Wednesday, February 16, 2005

On flags and freedom

I own an American flag. It’s very special to me, and I haven’t had it long. It’s the flag that was given to my aunt when my grandfather, her and my father’s father, died. He was a World War I veteran who fought in France, and from what I’ve heard lost more than one friend in the war. Sadly, I never knew him. A couple of years ago, when I was visiting my aunt and uncle in Mountainair, New Mexico, she was kind enough to let me have it, and I’m very grateful. They’ll appear a little later in “Notes from the Road”.

When I was growing up, I was in the Boy Scouts. In fact, I came within a hair’s breadth of making Eagle Scout before I turned 18, the cutoff for membership. One of the things we learned in Boy Scouts was the proper way to fold a flag. The first time I remember learning to do this was for an uncommon occasion. A flag burning.

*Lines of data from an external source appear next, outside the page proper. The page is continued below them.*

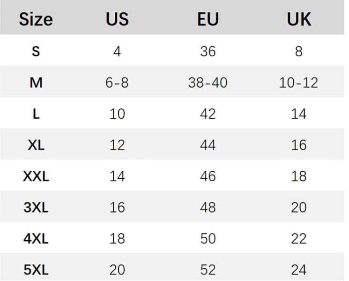Click the US column header
The height and width of the screenshot is (281, 349).
(117, 19)
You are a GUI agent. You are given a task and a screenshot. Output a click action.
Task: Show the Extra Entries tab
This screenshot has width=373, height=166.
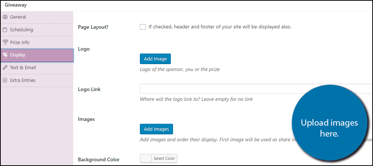click(23, 80)

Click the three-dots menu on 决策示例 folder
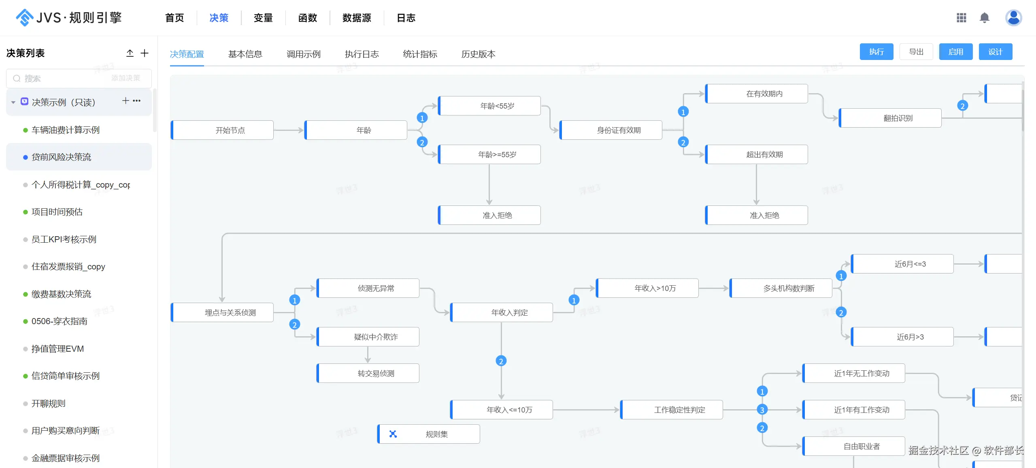coord(137,101)
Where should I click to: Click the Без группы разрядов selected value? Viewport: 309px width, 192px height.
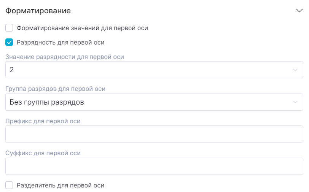point(47,102)
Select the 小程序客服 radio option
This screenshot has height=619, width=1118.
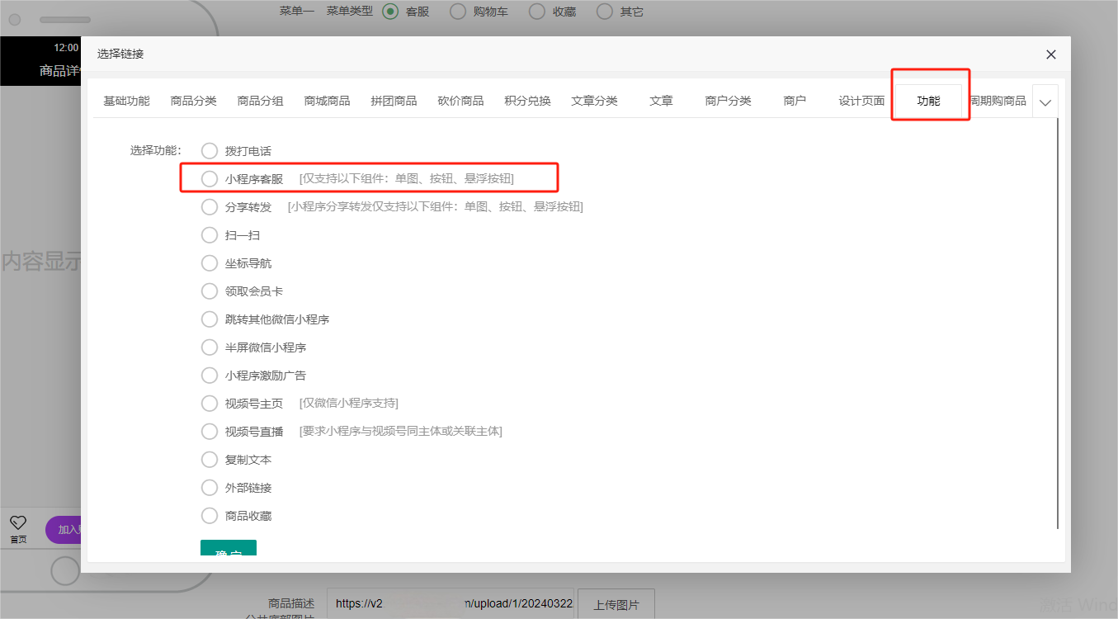point(210,179)
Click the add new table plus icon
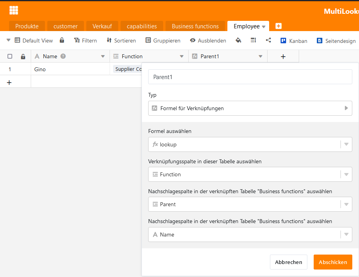This screenshot has height=277, width=359. coord(279,26)
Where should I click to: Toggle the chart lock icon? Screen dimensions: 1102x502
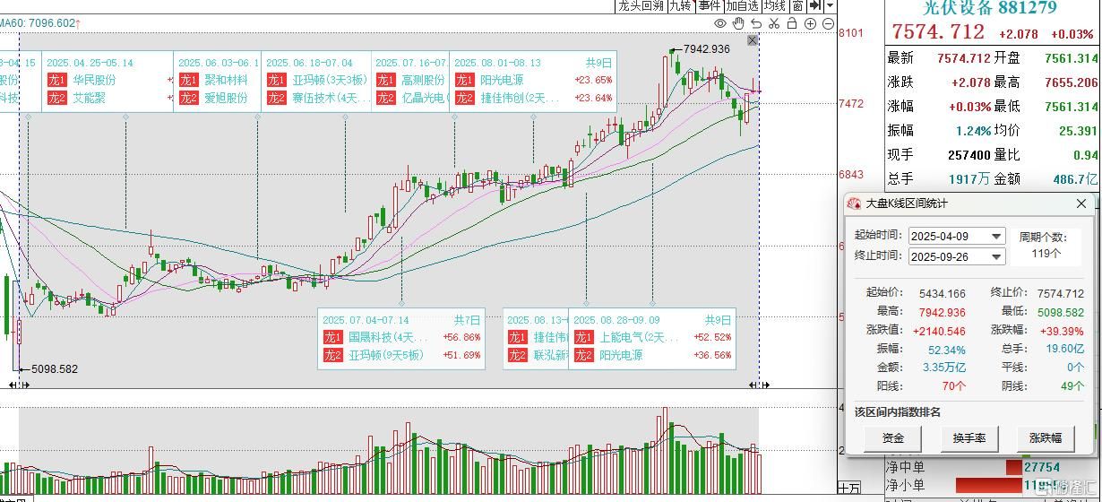pyautogui.click(x=792, y=23)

There’s a VFW in my hometown in Indiana, and my grandfather was a member there who visited it often, although I wasn’t aware of that at the time. What I remember most about it was the artillery cannon sitting on the lawn in front of the building. We kids liked to climb and play on it. When flags became worn and old enough to be replaced, they were collected by the VFW for disposal. On this occasion, the local Boy Scout troop was invited to participate. We were taught the triangle method of folding the American flag, detailed here. When the ceremony had been completed for each flag, it was placed on the fire and destroyed. I believe they were saluted, as well, and there may have been words spoken, but I don’t recall. It was a solemn ceremony.

For more than a decade now, there’s been floating around Congress an amendment to the Constitution to prohibit flag burning (and not of the kind described above). The states had laws against desecrating the flag, but the Supreme Court ruled them unconstitutional in 1989 and again in 1990. After that, the states asked Congress for an amendment to stand up to the Supreme Court, but it has never passed.

Flags are symbols, pieces of cloth sewn in a particular way, that people assign meaning to. I can’t imagine a circumstance in which I would agree that the meaning of our American flag was such that it deserved to be destroyed. But I also can’t imagine why a country that celebrates freedom would approve of the government punishing someone for stating their beliefs. Amending the Constitution in such a way would be to make it contradict itself, in terms of the First Amendment guarantee of “freedom of speech”. As the famous quote from French philosopher Voltaire goes, “I disapprove of what you say, but I will defend to the death your right to say it.”

It may be unpleasant to realize when our government has done something wrong. But in the same way that it is appropriate to be proud of our achievements, it is also appropriate to be ashamed of our lapses, such as the Tuskegee experiments, the Japanese internment camps of World War II, and of course slavery and discrimination that persists in some areas to this day. Sometimes it takes time for popular sentiment to come around when such things are exposed, but when the freedom to criticize is curtailed, it becomes harder to discover these mistakes for what they are in the first place. That is why it is so important to keep this right undiluted and clear, to ensure that light can always reach those dark places.